Absence of TAAR1 function increases methamphetamine-induced excitability of dorsal raphe serotonin neurons and drives binge-level methamphetamine intake.

Methamphetamine (MA) is a potent psychostimulant capable of exerting both rewarding and aversive effects, the balance of which likely drives variation in voluntary MA intake. Understanding the genetic factors underlying sensitivity to these effects of MA is critical for developing effective treatments. The activity of dorsal raphe serotonin neurons is linked to reward processing. Here, we performed whole-cell patch-clamp electrophysiology in dorsal raphe serotonin neurons from mice with high or low MA intake corresponding with high or low MA reward sensitivity. The MA drinking (MADR) mice consist of the MA reward sensitive MA high drinking (MAHDR) and the MA reward insensitive MA low drinking (MALDR) lines.

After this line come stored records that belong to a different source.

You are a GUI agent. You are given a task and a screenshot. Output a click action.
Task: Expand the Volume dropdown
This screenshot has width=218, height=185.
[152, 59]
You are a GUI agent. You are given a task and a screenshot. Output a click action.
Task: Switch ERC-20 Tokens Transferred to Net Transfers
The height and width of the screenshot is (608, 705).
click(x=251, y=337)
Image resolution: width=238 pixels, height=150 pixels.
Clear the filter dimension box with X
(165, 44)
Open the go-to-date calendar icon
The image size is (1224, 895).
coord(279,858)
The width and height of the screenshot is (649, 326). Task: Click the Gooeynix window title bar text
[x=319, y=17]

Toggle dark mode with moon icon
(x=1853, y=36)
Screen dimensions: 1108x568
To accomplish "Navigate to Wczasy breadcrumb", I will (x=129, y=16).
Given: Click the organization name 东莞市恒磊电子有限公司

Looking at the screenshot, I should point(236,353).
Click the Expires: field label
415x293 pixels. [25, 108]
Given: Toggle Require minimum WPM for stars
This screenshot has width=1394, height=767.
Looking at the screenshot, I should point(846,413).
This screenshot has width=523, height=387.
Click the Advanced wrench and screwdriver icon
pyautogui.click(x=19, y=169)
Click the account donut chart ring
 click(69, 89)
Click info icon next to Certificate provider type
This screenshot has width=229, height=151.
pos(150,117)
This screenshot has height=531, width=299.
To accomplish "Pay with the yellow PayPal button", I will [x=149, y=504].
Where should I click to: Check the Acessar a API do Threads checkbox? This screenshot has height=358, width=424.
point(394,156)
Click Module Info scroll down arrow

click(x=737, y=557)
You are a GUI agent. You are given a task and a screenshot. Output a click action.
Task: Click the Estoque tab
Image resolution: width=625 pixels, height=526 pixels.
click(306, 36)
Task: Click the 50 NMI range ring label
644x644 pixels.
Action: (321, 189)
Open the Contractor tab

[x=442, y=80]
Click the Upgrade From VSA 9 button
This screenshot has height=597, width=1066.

MA is a trace amine-associated receptor 1 (TAAR1) agonist, and MAHDR mice are homozygous for a mutation in the Taar1 gene, Taar1^m1J, that encodes non-functional TAAR1, whereas MALDR mice possess at least one copy of the reference Taar1⁺ allele that encodes functional TAAR1. Our previous research using CRISPR-Cas9-generated MAHDR-Taar1^+/+ knock-in mice in which Taar1^m1J was replaced with Taar1⁺, and non-edited MAHDR-Taar1^m1J/m1J controls demonstrated that lack of TAAR1 function is critical for heightened MA consumption and MA reward sensitivity. Here, electrophysiological recordings in the MADR lines demonstrate a MA-induced decrease in dorsal raphe serotonin neuron activity from MALDR, but not MAHDR mice. However, in the presence of serotonin autoreceptor antagonists, MA potentiates dorsal raphe serotonin neuron activity of MAHDR, but not MALDR mice. Importantly, potentiation in the presence of the antagonists is abolished in knock-in mice expressing functional TAAR1. The knock-in mice did not display binge-level MA intake, consistent with the loss of MA-reward sensitivity previously reported in mice with functional TAAR1. Finally, because MA is a substrate of the serotonin transporter, we evaluated whether the serotonin transporter is necessary for MA-induced potentiation of dorsal raphe serotonin neuron activity in mice with non-functional TAAR1. The serotonin transporter antagonist fluoxetine blocks MA-induced potentiation for both MAHDR and MAHDR-Taar1^m1J/m1J mice. Thus, TAAR1 function directly impacts MA reward sensitivity and MA intake and serves as a critical regulator of MA-induced activity of dorsal raphe serotonin neurons through its interaction with the serotonin transporter.